The rules came into effect almost three weeks after the UK kicked Portugal off its green list, leading to thousands of people cutting their holidays short. Pictured: Faro, Algarve
The comments come amid the fourth day of chaos queuing at Heathrow Airport, with passengers facing even more massive wait times at the border.
Mr O’Leary said: The independent: ‘The traffic light system must be demolished.
‘You have to have a very simple system: if you have been vaccinated twice, no restrictions. If you haven’t been vaccinated twice, have a PCR test done.’
He added: “This monstrously stupid system, requiring passengers from Europe to be double vaccinated and undergo a PCR test, is not helping to tackle the Covid problem.”

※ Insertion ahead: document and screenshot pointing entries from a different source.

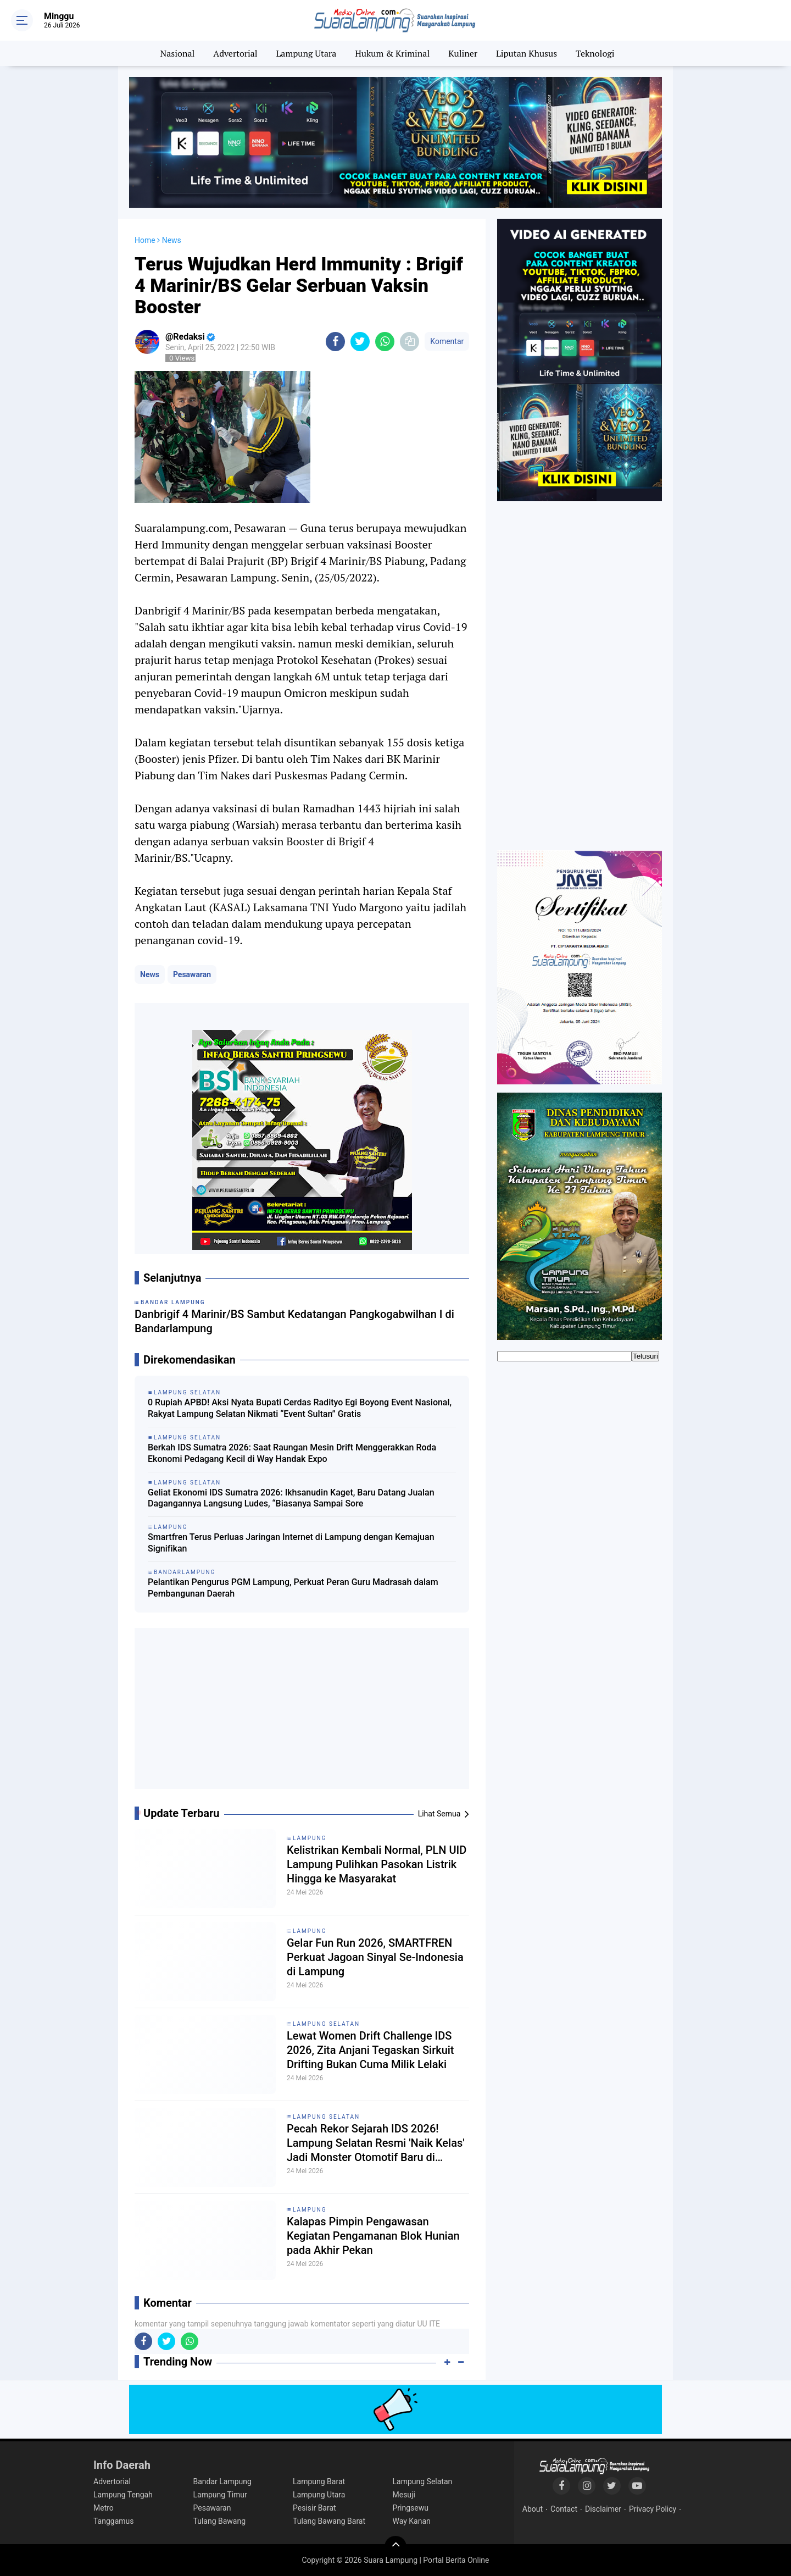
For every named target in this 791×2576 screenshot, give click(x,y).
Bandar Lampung (222, 2481)
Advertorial (235, 53)
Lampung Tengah (123, 2494)
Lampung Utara (306, 53)
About (532, 2509)
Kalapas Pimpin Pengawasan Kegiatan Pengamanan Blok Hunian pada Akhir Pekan (373, 2236)
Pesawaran (192, 974)
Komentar (447, 341)
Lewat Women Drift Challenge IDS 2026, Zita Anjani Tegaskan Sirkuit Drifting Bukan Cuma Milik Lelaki (370, 2050)
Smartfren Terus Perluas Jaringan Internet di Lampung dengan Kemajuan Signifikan (291, 1543)
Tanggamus (113, 2521)
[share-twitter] (360, 341)
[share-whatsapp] (384, 341)
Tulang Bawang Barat (329, 2521)
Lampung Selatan (326, 2024)
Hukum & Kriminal (392, 53)
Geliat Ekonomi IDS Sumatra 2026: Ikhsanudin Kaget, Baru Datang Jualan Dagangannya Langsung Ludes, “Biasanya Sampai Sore (291, 1498)
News (149, 974)
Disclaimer (603, 2509)
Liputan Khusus (526, 53)
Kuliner (462, 53)
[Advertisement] (302, 1712)
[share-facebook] (335, 341)
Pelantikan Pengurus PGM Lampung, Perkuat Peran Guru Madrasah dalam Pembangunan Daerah (293, 1588)
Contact (563, 2509)
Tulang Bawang (219, 2521)
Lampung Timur (220, 2494)
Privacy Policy (652, 2509)
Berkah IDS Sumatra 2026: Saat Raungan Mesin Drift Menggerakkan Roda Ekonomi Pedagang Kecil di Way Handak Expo (292, 1453)
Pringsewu (410, 2507)
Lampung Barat (319, 2481)
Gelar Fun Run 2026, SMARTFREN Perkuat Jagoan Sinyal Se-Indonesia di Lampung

The Ryanair chief then demanded a ‘return to normality’.
A spokesperson for the Department for Transport (DfT) said: ‘Our top priority is protecting public health – decisions about our traffic light system are regularly reviewed and informed by the latest risk assessment from the Joint Biosecurity Center and the wider public health system. factors.
“We recognize the challenging times the travel industry is facing, which is why we have committed around £7 billion in support by September 2021 and continue to work with the industry to help them get through this difficult period.”
It’s because the airline expects annual passenger numbers to reach “nearly 100 million” this year, compared to 149 million before the virus crisis, and surpass pre-pandemic levels next summer.